Utilizing magnetic xanthan gum nanocatalyst for the synthesis of acridindion derivatives via functionalized macrocycle Thiacalix[4]arene

Fereshte Hassanzadeh-Afruzi; Mohammad Mehdi Salehi; Ghazaleh Ranjbar; Farhad Esmailzadeh; Peyman Hanifehnejad; Mojtaba Azizi; Faten Eshrati Yeganeh; Ali Maleki

doi:10.1038/s41598-023-49632-x

Utilizing magnetic xanthan gum nanocatalyst for the synthesis of acridindion derivatives via functionalized macrocycle Thiacalix[4]arene

Sci Rep. 2023 Dec 13;13(1):22162. doi: 10.1038/s41598-023-49632-x.

Authors

Fereshte Hassanzadeh-Afruzi^#¹, Mohammad Mehdi Salehi^#¹, Ghazaleh Ranjbar¹, Farhad Esmailzadeh¹, Peyman Hanifehnejad¹, Mojtaba Azizi¹, Faten Eshrati Yeganeh¹, Ali Maleki²

Affiliations

¹ Catalysts and Organic Synthesis Research Laboratory, Department of Chemistry, Iran University of Science and Technology, Tehran, Iran.
² Catalysts and Organic Synthesis Research Laboratory, Department of Chemistry, Iran University of Science and Technology, Tehran, Iran. maleki@iust.ac.ir.

^# Contributed equally.

Abstract

An effective method for synthesizing acridinedione derivatives using a xanthan gum (XG), Thiacalix[4]arene (TC4A), and iron oxide nanoparticles (IONP) have been employed to construct a stable composition, which is named Thiacalix[4]arene-Xanthan Gum@ Iron Oxide Nanoparticles (TC4A-XG@IONP).
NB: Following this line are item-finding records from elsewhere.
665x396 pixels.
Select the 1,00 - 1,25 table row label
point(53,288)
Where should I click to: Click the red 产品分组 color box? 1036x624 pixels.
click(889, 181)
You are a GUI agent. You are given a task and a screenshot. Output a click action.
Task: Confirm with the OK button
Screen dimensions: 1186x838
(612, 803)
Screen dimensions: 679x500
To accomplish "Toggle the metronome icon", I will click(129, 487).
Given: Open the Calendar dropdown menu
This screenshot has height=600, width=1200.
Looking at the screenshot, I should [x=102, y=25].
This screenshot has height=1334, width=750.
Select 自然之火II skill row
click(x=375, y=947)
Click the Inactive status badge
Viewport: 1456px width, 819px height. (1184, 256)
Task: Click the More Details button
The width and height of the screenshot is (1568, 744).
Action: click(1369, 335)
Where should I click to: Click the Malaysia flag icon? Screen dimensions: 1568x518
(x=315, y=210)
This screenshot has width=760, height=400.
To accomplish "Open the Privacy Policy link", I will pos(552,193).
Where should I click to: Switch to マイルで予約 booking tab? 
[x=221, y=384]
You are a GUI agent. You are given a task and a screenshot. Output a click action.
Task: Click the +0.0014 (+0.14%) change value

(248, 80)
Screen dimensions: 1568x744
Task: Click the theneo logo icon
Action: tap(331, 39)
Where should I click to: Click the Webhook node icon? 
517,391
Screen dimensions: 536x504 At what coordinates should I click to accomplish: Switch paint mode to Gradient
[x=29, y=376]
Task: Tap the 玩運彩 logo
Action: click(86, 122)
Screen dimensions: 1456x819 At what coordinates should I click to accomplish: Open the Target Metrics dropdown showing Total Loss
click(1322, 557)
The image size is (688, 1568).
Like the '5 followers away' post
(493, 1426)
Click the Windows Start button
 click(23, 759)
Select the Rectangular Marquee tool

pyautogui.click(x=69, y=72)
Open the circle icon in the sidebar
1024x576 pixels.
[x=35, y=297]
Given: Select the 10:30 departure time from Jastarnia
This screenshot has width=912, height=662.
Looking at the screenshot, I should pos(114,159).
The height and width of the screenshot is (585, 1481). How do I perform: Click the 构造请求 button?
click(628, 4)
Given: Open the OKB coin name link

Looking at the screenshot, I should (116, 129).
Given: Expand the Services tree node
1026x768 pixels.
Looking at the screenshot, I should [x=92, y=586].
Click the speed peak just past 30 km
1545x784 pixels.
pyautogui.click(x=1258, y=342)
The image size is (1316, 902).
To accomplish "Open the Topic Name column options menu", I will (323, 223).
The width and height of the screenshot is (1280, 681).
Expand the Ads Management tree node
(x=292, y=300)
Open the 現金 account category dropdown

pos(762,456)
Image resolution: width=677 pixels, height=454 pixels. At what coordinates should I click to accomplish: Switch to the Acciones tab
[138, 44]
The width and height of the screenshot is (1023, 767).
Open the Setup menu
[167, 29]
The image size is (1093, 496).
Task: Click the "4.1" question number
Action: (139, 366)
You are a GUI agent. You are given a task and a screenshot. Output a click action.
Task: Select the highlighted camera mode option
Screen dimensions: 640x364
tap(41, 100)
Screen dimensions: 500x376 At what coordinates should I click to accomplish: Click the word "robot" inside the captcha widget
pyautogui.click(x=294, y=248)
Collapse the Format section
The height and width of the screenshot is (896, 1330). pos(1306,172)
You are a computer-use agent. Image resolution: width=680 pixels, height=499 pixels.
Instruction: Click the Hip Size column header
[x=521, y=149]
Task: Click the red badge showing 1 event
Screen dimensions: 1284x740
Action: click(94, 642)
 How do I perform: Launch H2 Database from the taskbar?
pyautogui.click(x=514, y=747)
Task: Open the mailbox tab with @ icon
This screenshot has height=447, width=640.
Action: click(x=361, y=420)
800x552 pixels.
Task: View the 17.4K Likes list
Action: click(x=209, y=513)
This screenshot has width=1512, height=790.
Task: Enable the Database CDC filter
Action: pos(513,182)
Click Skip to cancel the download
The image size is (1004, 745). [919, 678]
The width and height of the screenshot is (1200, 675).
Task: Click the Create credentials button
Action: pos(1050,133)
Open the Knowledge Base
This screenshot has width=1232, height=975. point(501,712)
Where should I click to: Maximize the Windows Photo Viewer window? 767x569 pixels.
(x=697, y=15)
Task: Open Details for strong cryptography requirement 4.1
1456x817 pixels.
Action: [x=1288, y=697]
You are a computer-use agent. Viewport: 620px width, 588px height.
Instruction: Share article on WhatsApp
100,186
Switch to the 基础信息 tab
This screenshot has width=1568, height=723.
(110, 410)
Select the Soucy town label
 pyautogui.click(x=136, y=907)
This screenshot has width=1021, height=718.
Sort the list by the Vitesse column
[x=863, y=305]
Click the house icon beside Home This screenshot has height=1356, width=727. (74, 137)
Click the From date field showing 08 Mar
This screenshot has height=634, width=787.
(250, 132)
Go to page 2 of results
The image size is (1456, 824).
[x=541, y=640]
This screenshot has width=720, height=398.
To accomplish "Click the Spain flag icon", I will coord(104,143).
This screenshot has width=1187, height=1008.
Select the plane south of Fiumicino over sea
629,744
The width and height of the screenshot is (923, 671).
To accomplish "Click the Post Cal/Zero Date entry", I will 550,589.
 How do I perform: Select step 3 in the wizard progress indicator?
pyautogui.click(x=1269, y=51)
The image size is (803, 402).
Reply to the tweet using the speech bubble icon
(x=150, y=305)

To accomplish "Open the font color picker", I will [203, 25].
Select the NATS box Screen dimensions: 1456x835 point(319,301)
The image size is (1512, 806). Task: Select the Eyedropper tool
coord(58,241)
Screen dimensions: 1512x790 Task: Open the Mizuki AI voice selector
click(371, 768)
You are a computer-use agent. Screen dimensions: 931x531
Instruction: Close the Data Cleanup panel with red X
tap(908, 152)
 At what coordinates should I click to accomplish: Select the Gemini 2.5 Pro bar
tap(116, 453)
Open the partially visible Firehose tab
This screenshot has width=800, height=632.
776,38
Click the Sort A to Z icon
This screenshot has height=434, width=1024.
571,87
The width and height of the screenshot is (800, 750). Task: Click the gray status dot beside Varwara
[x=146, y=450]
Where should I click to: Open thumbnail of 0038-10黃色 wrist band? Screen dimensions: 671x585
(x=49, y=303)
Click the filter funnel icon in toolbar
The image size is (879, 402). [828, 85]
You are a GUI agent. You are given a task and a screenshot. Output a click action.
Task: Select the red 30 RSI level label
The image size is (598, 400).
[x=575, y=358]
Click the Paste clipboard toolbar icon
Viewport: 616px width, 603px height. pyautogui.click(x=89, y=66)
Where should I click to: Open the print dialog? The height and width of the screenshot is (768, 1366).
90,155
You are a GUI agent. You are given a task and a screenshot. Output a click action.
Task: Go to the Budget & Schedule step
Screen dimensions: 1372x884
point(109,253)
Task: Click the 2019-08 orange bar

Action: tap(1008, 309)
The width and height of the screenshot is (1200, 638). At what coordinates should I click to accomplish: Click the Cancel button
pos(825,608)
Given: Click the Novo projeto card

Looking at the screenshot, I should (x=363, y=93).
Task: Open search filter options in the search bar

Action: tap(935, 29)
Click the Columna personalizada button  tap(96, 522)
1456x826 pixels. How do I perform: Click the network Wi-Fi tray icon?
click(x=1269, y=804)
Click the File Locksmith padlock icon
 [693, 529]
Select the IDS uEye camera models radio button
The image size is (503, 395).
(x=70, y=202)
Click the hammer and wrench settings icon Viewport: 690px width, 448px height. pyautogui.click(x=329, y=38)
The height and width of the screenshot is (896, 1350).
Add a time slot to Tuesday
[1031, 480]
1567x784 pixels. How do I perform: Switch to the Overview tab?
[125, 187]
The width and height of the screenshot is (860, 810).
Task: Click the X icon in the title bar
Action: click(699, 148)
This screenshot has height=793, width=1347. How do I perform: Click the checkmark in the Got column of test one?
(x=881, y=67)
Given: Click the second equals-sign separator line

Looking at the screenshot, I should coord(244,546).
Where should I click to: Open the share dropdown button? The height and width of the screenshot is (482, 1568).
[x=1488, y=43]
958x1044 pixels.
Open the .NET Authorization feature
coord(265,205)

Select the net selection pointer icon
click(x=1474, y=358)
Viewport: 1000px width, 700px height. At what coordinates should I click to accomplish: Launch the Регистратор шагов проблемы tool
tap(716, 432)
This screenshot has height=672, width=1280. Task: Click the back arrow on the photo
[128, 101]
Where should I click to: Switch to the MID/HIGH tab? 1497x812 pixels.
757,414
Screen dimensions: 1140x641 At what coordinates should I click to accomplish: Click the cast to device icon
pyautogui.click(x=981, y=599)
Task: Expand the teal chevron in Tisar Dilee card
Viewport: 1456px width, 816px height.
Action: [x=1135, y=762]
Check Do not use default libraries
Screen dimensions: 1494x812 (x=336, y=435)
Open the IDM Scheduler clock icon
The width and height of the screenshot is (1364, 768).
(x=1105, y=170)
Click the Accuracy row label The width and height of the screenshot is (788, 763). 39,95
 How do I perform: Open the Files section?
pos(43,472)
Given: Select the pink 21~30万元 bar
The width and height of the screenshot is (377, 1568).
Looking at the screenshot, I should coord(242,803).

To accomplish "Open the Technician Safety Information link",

The process used to fabricate this nanocatalyst includes the in-situ magnetization of XG, its amine modification by APTES to get NH₂-XG@IONP hydrogel, the synthesis of TC4A, its functionalization with epichlorohydrine, and eventually its covalent attachment onto the NH₂-XG@IONP hydrogel. The structure of the TC4A-XG@IONP was characterized by different analytical methods including Fourier-transform infrared spectroscopy, X-Ray diffraction analysis (XRD), Energy Dispersive X-Ray, Thermal Gravimetry analysis, Brunauer-Emmett-Teller, Field Emission Scanning Electron Microscope and Vibration Sample Magnetomete. With magnetic saturation of 9.10 emu g^-1 and ~ 73% char yields, the TC4As-XG@IONP catalytic system demonstrated superparamagnetic property and high thermal stability. The magnetic properties of the TC4A-XG@IONP nanocatalyst system imparted by IONP enable it to be conveniently isolated from the reaction mixture by using an external magnet. In the XRD pattern of the TC4As-XG@IONP nanocatalyst, characteristic peaks were observed. This nanocatalyst is used as an eco-friendly, heterogeneous, and green magnetic catalyst in the synthesis of acridinedione derivatives through the one-pot pseudo-four component reaction of dimedone, various aromatic aldehydes, and ammonium acetate or aniline/substituted aniline. A combination of 10 mg of catalyst (TC4A-XG@IONP), 2 mmol of dimedone, and 1 mmol of aldehyde at 80 °C in a ethanol at 25 mL round bottom flask, the greatest output of acridinedione was 92% in 20 min.This can be attributed to using TC4A-XG@IONP catalyst with several merits as follows: high porosity (pore volume 0.038 cm³ g^-1 and Pore size 9.309 nm), large surface area (17.306 m² g^-1), three dimensional structures, and many catalytic sites to active the reactants. Additionally, the presented catalyst could be reused at least four times (92-71%) with little activity loss, suggesting its excellent stability in this multicomponent reaction. Nanocatalysts based on natural biopolymers in combination with magnetic nanoparticles and macrocycles may open up new horizons for researchers in the field.